YOUR INSTRUCTIONS | Show every line of the data that contains the string "Identify".
Start of Block
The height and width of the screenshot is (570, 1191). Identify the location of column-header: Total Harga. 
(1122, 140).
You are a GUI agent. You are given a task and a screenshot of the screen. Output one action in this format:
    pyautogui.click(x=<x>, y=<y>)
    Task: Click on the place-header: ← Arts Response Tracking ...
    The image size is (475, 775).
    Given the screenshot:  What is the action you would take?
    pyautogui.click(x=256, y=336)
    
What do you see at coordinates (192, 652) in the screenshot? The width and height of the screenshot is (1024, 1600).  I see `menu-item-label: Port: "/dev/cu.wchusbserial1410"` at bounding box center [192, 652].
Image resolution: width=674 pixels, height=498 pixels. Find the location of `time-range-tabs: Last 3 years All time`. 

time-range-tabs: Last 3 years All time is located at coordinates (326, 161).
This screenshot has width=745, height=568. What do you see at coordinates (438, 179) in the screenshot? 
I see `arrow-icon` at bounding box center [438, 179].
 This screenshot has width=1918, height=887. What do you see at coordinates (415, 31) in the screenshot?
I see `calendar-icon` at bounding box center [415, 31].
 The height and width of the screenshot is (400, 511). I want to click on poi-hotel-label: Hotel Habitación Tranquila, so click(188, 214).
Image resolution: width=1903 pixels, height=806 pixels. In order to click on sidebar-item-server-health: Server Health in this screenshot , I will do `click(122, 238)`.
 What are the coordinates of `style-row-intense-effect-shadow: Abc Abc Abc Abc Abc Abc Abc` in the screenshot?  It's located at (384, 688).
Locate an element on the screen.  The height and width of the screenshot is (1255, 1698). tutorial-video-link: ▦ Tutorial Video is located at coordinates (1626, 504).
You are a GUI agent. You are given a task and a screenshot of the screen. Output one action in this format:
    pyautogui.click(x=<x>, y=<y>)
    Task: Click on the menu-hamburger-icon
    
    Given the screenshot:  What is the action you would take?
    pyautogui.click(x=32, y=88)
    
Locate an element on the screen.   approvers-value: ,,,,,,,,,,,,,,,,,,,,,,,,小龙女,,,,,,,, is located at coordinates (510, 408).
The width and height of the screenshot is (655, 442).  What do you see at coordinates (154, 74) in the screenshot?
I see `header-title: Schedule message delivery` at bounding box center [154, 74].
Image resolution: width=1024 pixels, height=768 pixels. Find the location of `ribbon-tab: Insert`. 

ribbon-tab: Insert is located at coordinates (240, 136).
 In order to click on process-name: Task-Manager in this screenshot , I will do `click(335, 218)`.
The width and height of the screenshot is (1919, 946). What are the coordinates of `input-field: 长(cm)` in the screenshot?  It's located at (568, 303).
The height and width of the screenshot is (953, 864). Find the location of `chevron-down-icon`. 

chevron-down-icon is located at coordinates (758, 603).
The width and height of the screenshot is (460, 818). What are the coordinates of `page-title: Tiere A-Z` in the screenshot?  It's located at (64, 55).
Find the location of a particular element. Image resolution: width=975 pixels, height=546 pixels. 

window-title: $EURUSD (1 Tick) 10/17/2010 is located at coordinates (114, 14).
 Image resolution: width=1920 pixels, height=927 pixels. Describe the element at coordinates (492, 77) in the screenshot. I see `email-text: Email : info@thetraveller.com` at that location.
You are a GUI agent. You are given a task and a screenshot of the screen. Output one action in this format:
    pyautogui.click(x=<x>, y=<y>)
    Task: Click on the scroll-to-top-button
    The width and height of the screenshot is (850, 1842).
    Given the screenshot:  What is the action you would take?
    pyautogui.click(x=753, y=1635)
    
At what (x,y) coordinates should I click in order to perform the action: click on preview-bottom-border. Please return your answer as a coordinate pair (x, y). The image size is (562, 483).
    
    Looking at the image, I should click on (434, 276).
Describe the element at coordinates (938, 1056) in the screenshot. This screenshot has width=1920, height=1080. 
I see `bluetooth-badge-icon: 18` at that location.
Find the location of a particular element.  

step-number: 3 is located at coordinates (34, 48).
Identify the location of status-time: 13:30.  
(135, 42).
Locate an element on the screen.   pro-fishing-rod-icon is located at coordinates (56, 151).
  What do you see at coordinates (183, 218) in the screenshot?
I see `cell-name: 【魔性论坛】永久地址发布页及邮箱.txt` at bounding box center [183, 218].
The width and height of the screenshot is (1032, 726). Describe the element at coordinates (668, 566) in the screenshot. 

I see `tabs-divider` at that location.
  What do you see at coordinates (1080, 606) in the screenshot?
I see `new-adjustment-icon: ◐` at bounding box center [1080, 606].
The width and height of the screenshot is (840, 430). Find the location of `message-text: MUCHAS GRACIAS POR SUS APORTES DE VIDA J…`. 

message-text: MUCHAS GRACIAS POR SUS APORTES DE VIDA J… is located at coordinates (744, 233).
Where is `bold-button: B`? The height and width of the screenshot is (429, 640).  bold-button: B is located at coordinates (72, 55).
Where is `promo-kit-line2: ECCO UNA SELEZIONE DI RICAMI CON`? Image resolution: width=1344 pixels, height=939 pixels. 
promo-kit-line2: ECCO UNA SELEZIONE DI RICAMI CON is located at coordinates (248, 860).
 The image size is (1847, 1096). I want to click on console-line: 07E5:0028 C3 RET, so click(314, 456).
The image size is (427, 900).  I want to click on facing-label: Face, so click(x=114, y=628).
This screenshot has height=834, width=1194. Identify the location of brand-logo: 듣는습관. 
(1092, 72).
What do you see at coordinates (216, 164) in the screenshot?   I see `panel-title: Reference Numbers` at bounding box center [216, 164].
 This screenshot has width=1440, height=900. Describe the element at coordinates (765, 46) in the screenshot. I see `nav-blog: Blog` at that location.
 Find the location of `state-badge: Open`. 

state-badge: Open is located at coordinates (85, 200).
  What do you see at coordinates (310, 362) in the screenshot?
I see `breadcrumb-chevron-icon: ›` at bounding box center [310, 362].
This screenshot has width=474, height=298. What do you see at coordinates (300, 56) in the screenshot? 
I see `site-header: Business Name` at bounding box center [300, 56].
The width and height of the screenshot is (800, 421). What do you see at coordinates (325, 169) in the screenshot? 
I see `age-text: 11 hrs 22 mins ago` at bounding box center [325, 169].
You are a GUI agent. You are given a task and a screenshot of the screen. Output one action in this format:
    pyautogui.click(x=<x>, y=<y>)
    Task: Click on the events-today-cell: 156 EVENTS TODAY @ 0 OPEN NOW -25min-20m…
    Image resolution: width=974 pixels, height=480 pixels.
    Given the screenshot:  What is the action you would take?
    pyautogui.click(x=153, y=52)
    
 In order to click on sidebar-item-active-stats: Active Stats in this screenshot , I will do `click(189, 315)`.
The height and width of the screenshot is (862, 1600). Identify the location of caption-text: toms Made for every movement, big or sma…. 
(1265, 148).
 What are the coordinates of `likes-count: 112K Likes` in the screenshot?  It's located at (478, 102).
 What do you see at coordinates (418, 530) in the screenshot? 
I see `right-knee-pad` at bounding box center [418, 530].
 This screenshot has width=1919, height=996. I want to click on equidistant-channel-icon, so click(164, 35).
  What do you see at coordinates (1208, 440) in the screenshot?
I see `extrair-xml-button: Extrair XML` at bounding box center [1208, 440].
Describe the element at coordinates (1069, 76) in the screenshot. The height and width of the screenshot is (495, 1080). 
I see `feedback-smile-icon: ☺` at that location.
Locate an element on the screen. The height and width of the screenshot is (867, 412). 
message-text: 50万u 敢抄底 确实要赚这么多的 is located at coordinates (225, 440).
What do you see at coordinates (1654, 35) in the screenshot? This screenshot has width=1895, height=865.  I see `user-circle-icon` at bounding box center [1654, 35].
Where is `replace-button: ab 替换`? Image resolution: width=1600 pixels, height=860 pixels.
End of Block
OUTPUT |
The height and width of the screenshot is (570, 1191). Identify the location of column-header: Total Harga. 
Identify the location of status-time: 13:30.  
This screenshot has height=834, width=1194. Identify the location of brand-logo: 듣는습관. 
The height and width of the screenshot is (862, 1600). Identify the location of caption-text: toms Made for every movement, big or sma…. 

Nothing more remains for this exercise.